TI: Was there anyone that you met at Tule Lake that kind of stood out in your mind?

KY: Not really, except for this incident where there was an army recruiter, military, U.S. Army recruiter came looking for Japanese linguists, because of the big war on with Japan, and they needed Japanese-speaking and Japanese readers of text and letters, and understand Japanese being broadcast or radiocast or whatever. And they needed Japanese linguists. Says, "Hey, I'm looking for, recruiting for Japanese capable young men." And so he gave me some tests and, "Oh, you're the kind we're looking for," told me to join the group. I guess this is the Presidio that became quite famous in MIS, but to join that group. And this was, happened just before. In other words, I could have gone into the, drafted into the army right then. Of course, in camp, there were people that said, "Hey, you're crazy doing that. Considering you're an 'enemy' and you're going to be helping the guy that's calling you an 'enemy'?" Didn't think anything about it, I guess. It was one way to get out of camp. But just before I got drafted and the orders came out for this type of thing, Professor Tatsumi from the University of California, who was a professor of Japanese, and that's the professor that gave me the training in advanced Japanese language. So I took two years of advanced Japanese language from Professor Tatsumi.

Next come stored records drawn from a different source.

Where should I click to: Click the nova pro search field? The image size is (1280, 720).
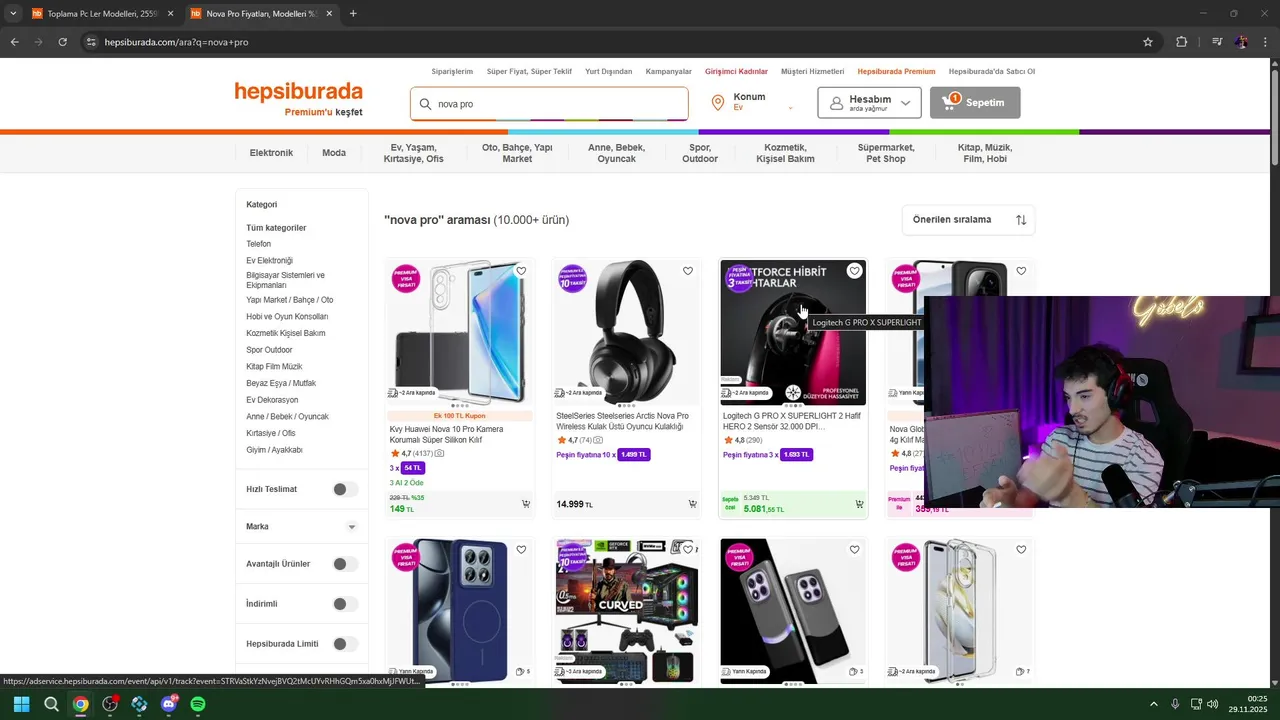pos(549,104)
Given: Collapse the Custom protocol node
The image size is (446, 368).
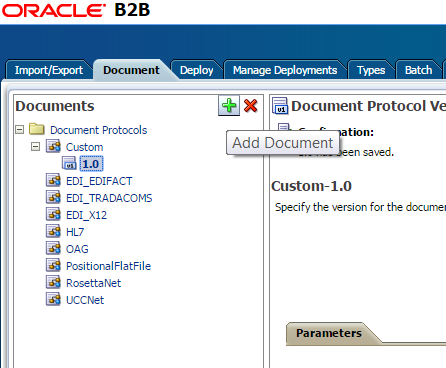Looking at the screenshot, I should point(35,146).
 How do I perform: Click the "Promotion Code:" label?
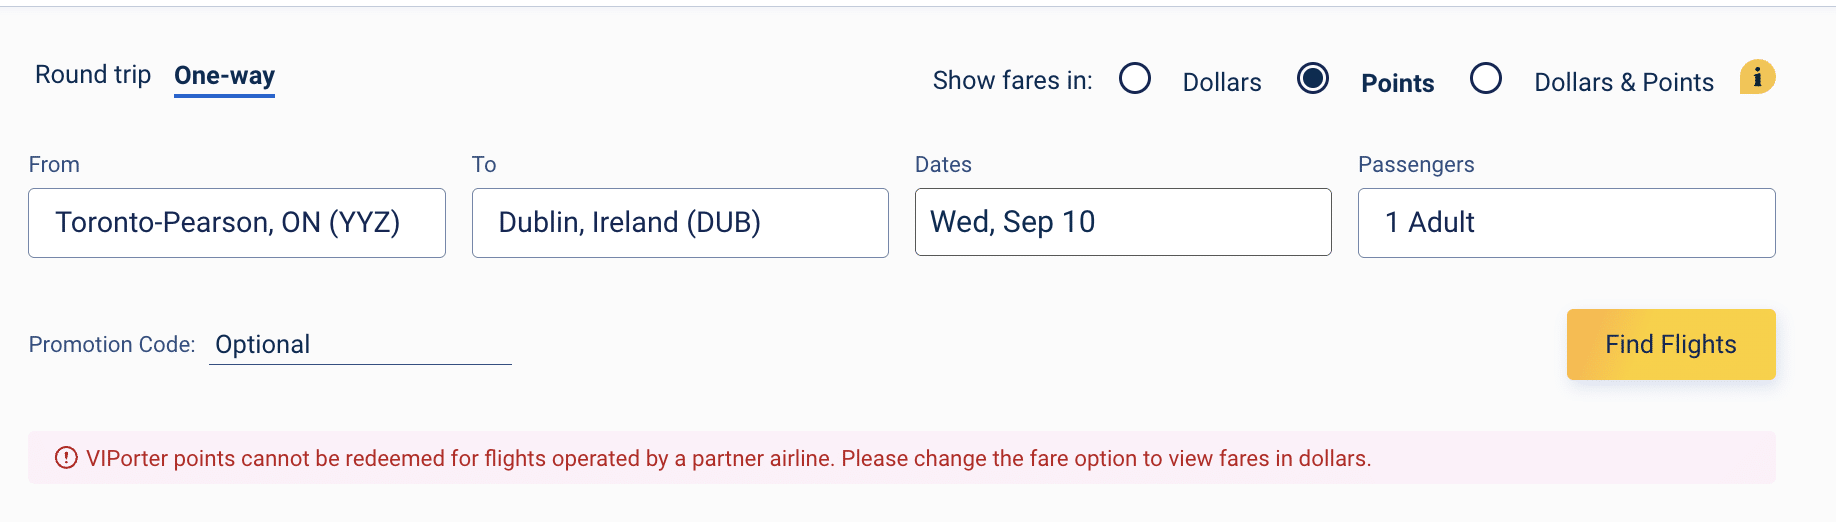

TI: So Professor Tatsumi taught you two years at the University of Washington?

KY: Washington.

TI: And then he went to...

KY: And then he went to Colorado University in Boulder, Colorado, and he was the ranking Japanese linguist-type instructor who spoke Japanese, whereas other were Issei, older people, too. But he was the ranking English-speaking type professor. He was the recruiter, I guess, too. And he said, must have said, "Hey, there's a good Japanese studies, language speaking able-type among my students, and that's Yamashita. Get in and recruit him as a teacher." So he was the one that recruited me to come teach at Boulder, Colorado, at the Naval Intelligence Language School.

TI: Now, when you say recruit, did he actually go to Tule Lake to talk with you, or how --

KY: No. That happened by letter, I don't think phone, letter. He didn't come to camp, he wrote a letter.

TI: So you had, in some ways, an option. You could have gone to the...

KY: Yeah, yeah.

TI: ...Army intelligence school, Japanese language, or the Navy. Why did you choose the Navy?

KY: Well, the Navy one, you're a teacher of Japanese language, and you're a U.S. government employee. The other one, you're a draftee, man. [Laughs] Private. So I said, "Oh, heck, I've got a chance to draw a salary and so on, live a safe life, comfortable life." I'd say there's no real choice there.

TI: Okay, so it was kind of an easy choice for you.

KY: Right, easy choice. "Oh, I'm going to Boulder." So that's the way I got to Boulder and the army, maybe they should be glad that I didn't go and raise any trouble for the army. But anyway, I did not get drafted.